ERIC Number: ED376966
Record Type: RIE
Publication Date: 1994
From Teachers' Perspectives: The Social and Psychological Benefits of Multiage Elementary Classrooms.
This paper on multiage classrooms provides first steps toward a systemic understanding of the defining qualities of multiage classrooms and, from teachers' perspectives, the benefits of such classrooms for students, teachers, and parents. The multiage classroom movement in elementary schools is viewed as not just restructuring, but also as the beginning of the re-invention of schooling in the elementary grades. The paper presents comments of seven experienced teachers, based on interviews: the teachers agreed that a strong philosophical commitment is required of both teachers and schools, and that it must be maintained over time. The primary components of that commitment are: (1) the class has a minimum 2-year age span; (2) each student remains in a classroom for at least 2 years, (3) teachers learn to perceive each student as an individual; (4) children learn to perceive each other in terms of specific personal qualities and capabilities rather than grade groupings; (5) the classroom becomes a "family" of sorts, generating deeper relationships between students, teachers, and parents; and (6) teachers are motivated to structure learning activities to meet the needs of the individuals, rather than to teach to an imaginary "middle of the class." The student benefits of this innovation include: (1) quality relationships with teachers; (2) a more positive classroom climate; (3) better learning and enhanced self-esteem from increased inter-dependence and peer tutoring; (4) increased independence from teachers; and (5) availability of a wider range of roles within the group for each with students. The noted advantages for teachers include better relationships with students and with parents, less stress and more productive use of time, increased continuity in planning, and a more satisfying teaching experience. Few disadvantages of multiage classrooms for students, teachers or parents emerged from the interviews. (ET)

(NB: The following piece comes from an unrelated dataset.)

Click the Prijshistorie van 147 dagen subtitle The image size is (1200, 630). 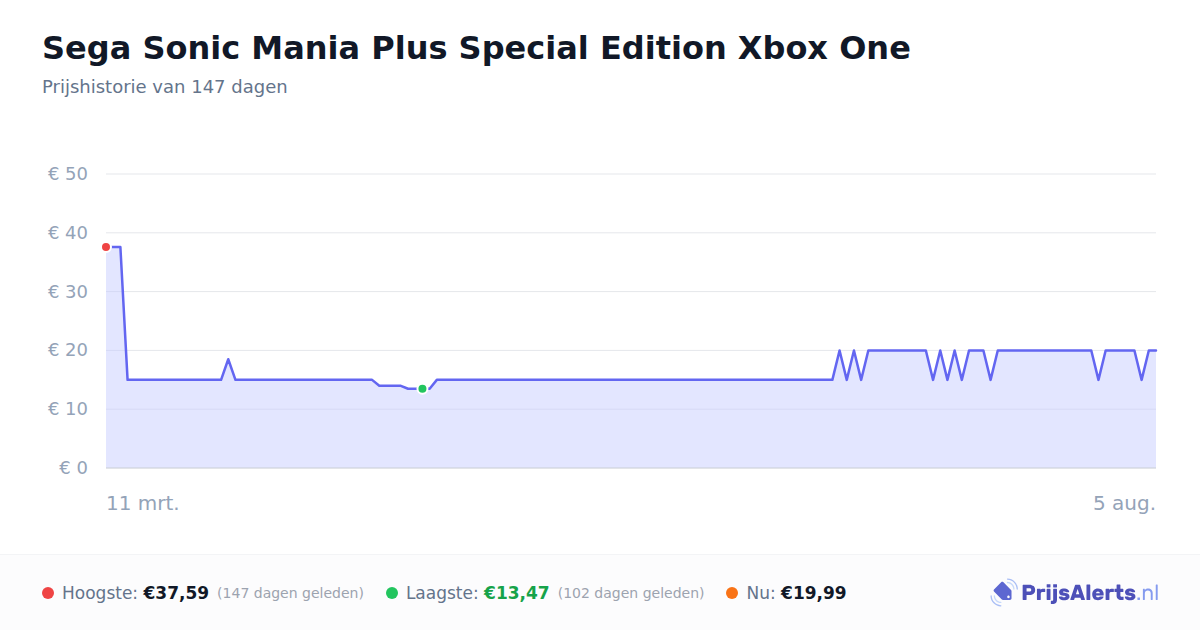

Descriptors: Class Organization, Classroom Environment, Educational Change, Educational Innovation, Elementary Education, Elementary School Students, Elementary School Teachers, Interviews, Mixed Age Grouping, Multigraded Classes, Parent Attitudes, Parent School Relationship, School Effectiveness, Student Adjustment, Student Development, Teacher Attitudes, Teacher Effectiveness, Teacher Expectations of Students, Teacher Role, Teacher Student Relationship
Publication Type: Speeches/Meeting Papers; Opinion Papers
Education Level: N/A
Authoring Institution: N/A
Note: Paper presented at the Annual Conference and Exhibit Show, "Emerging Images of Learning: World Perspectives for the New Millennium" (49th, Chicago, IL, March 19-22, 1994).